WORK ITEM.
The line with "You are a GUI" and each line following it, up to the final line of the data, should be set down exactly; pictures stay out.

■ ■ ■ ■ ■ ■ ■

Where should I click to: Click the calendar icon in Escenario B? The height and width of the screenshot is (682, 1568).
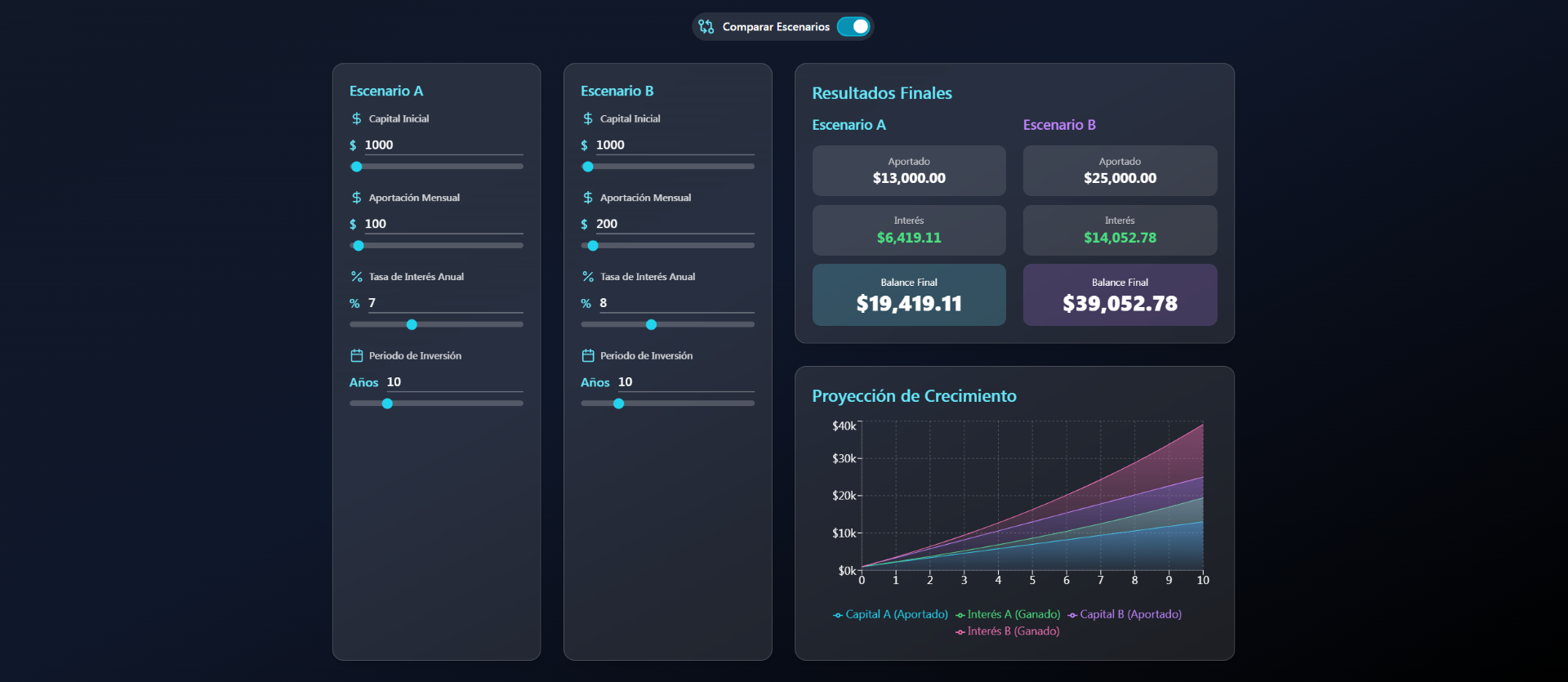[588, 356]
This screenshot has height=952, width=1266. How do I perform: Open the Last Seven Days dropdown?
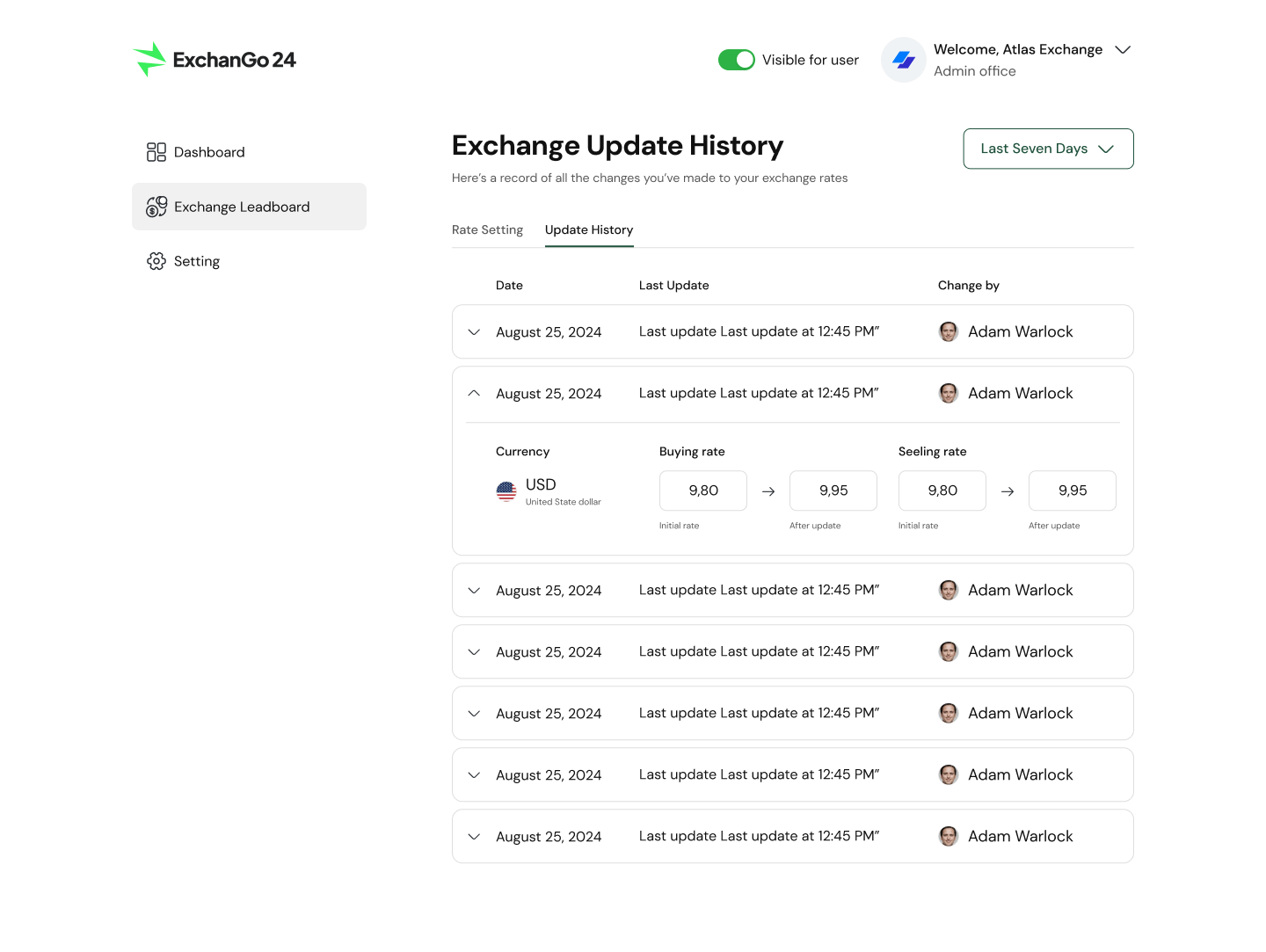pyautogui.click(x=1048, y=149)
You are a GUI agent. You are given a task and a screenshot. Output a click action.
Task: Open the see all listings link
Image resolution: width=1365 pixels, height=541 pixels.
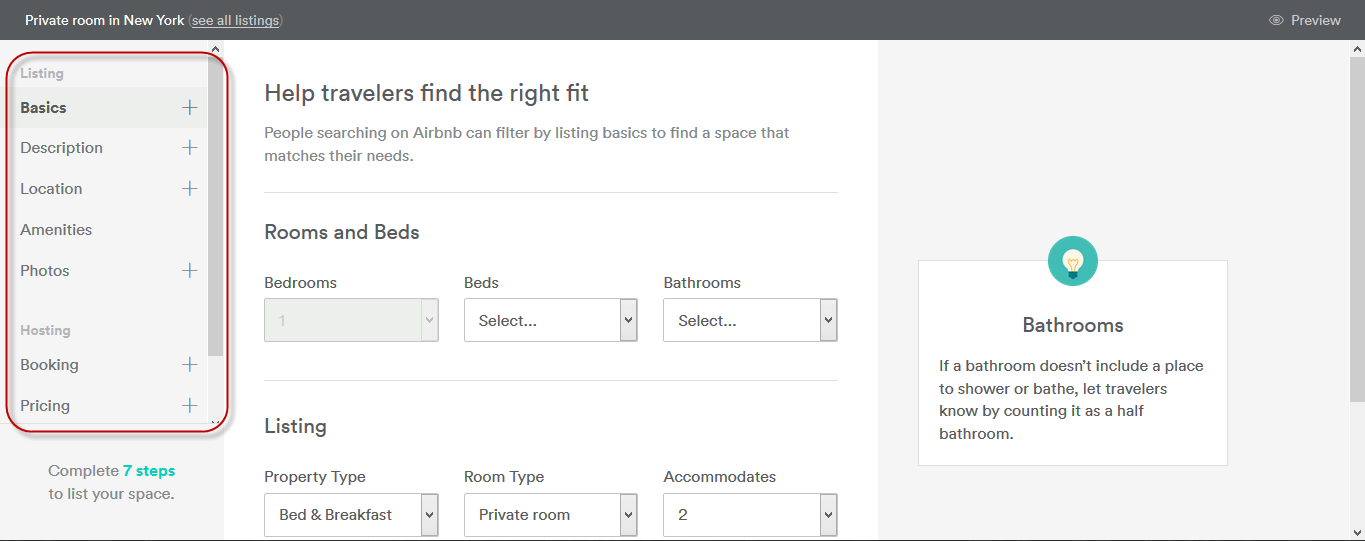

■ ■ ■ ■ ■ ■ ■

RESULT OF THIS EXERCISE.
You are a GUI agent. You are given a task and a screenshot. Output a click action.
Task: Open the see all listings link
Image resolution: width=1365 pixels, height=541 pixels.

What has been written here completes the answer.